Automata Does Not Externalize Technology
Is necessity the fundamental driving force of invention? Think back to
your earliest memory of designing something. Regardless of the form it
took-- a sketch, a schematic arrangement of models, a stack of legos-- the
design itself is what carried value for you, rather than its
implementation. More than likely, you stopped at the implementation
level, were satisfied by a design you were proud of.
I remember thinking about mechanical linkages (idealized machines made out
of rods and joints) as a very young child (although I had no idea that
they were called 'linkages' until I had nearly finished my university
degree). I would often draw machines and schematic diagrams to figure out
admissible physical movement.
This was a natural form of exploration for me, in which I tested the
freedom and constraints of physical space. This exploration was only
mildly abstract, possibly as concrete as dancing, sports or other forms of
spatial exploration. It was a reflection of my interaction and
interpretation of my physical world; it was a reflection of how my arms
and legs moved, a response to watching spiders and trains.
It is not necessity that is the mother of invention. Our propensity for
design exists of a level of naturality which transcends immediate needs.
We communicate by manipulating our world, by design. This leads me to
propose a replicator. This meme is a symbol of design without necessity
whose only purpose is as a reflection of ourselves and our world-- a
technological self-portrait. The meme is: Automata.
We should start with some examples:
Jacques de Vaucanson's Canard Digerateur ("The Shitting Duck")
http://www.uchicago.edu/research/jnl-crit-inq/issues/v29/v29n4.riskin.html
The Clockwork Automata of Jaquet-Droz
http://www.youtube.com/watch?v=u1nxETblSi4
The former article comes from Jessica Riskin's book on the origins of
artificial life, of which I am sure there is a great deal to say, but I
will pass over this in silence.
My interest is our propensity for design as a method of understanding and
communicating our world. Clockwork automata are wonderful examples of
design which resolve no great necessity but instead are intended to
display (perhaps narcissistically) the mysteriousness of our own
complexity. We build robots which resemble spiders, beetles, dogs, and
humans not only in physical reality but more so in our ideas and in our
literature.
Automata (whether clockwork or robots) provide a gazing pool, a clue to
the conundrum of our own nebulous existences. It is essential in my
definition that automata are not built to serve any purpose; they are not
robot maids or mechanical laborers. They are thought experiments just as
much as they are physical things (if not more so).

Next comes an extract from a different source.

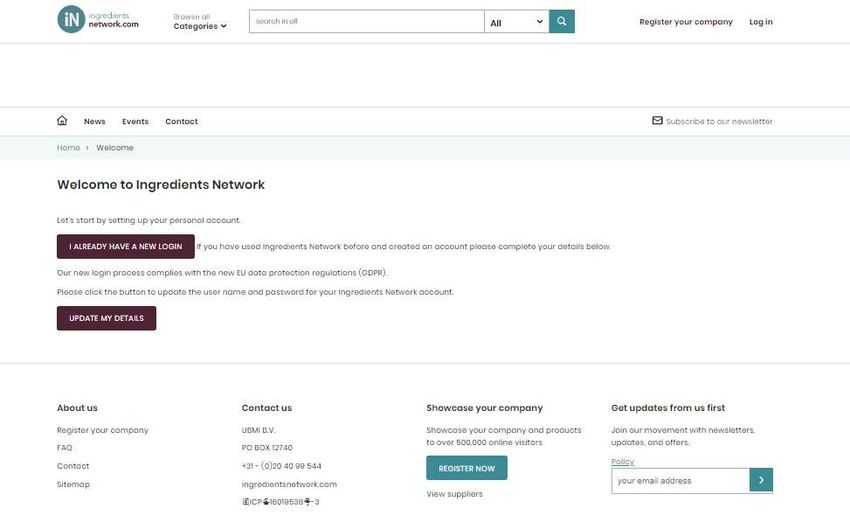
Task: Open the Events menu item
Action: (x=135, y=121)
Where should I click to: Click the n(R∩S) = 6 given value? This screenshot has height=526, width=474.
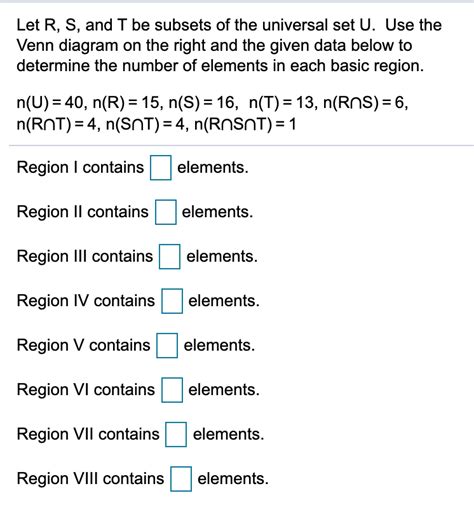click(x=365, y=102)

In positing automata, I am also positing the naturality of technology.
Often enough, modern technology is regarded as an anomaly or pathology, an
abomination of misapplied power. But the meme of "Automata" is one which
regards technology as a fundamental human trait. This distinction is
important; when people point to the evils of technology, they point to
"that," an external thing. Automata does not externalize technology, it
regards it as a reflection/manifestation of a natural and tangible
property of human-ness.
Our reactions to our world conjure laughter, dance, weeping and myriad
other behaviors. Design is one of those same behaviors, natural and
inevitable. Clockwork automata provides a symbol for this internalization
of technology, where philosophical explorations eclipse necessities.